New laws in France that aim to combat animal abuse have been welcomed by the equine sector and will include a “knowledge certificate” for horse owners.
It is one of three new laws that aim to improve equine welfare.
Private horse owners not already licenced under a governing body will be required to undertake education to demonstrate their knowledge about equine management.
A decree will define the content and the methods of issuing the certificate, which will be required by all private horse owners within a year.
Such a licencing system was introduced in 2019 by the French Equestrian Federation (FFE), requiring its members to show they had the knowledge and ability to protect the welfare of their horses.
Since the establishment of this initiative, FFE President Serge Lecomte had argued for a legal framework to be established for non-professional holders.
The new law was published in the Official Journal of the French Republic on December 1, 2021.

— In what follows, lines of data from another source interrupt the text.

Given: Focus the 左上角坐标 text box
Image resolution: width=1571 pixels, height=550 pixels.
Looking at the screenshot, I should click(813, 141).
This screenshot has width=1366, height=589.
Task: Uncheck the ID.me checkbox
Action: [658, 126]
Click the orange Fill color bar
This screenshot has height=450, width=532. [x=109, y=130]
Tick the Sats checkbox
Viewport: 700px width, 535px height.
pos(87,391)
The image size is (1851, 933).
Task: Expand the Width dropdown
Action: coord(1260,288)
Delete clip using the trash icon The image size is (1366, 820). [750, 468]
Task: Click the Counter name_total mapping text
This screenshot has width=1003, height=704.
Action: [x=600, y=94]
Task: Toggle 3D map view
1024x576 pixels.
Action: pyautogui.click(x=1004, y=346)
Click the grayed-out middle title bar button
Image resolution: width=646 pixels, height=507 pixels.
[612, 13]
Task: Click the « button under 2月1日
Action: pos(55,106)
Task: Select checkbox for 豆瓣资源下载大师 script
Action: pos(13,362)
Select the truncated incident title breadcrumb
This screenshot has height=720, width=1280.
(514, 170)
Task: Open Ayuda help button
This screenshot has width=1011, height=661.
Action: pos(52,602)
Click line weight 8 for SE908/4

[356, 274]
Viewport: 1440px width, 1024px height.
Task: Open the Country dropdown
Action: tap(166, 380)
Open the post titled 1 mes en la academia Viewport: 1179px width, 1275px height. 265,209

• It will also be compulsory to register in identification documents that a horse has undergone a neurectomy. Neurectomy involves cutting a nerve or rendering it insensitive to treat horses with chronic, or severe, foot conditions.
In France, it is considered as a treatment, but it is prohibited in competition and racing.
• Non-payment of the lease or boarding fees where the facility owner is left to care for the horse, is to now be considered a form of abandonment. After a formal notice to the owner and a period of three months, the facility owner can apply to the judicial court, which has the power to authorise the auction of the horse.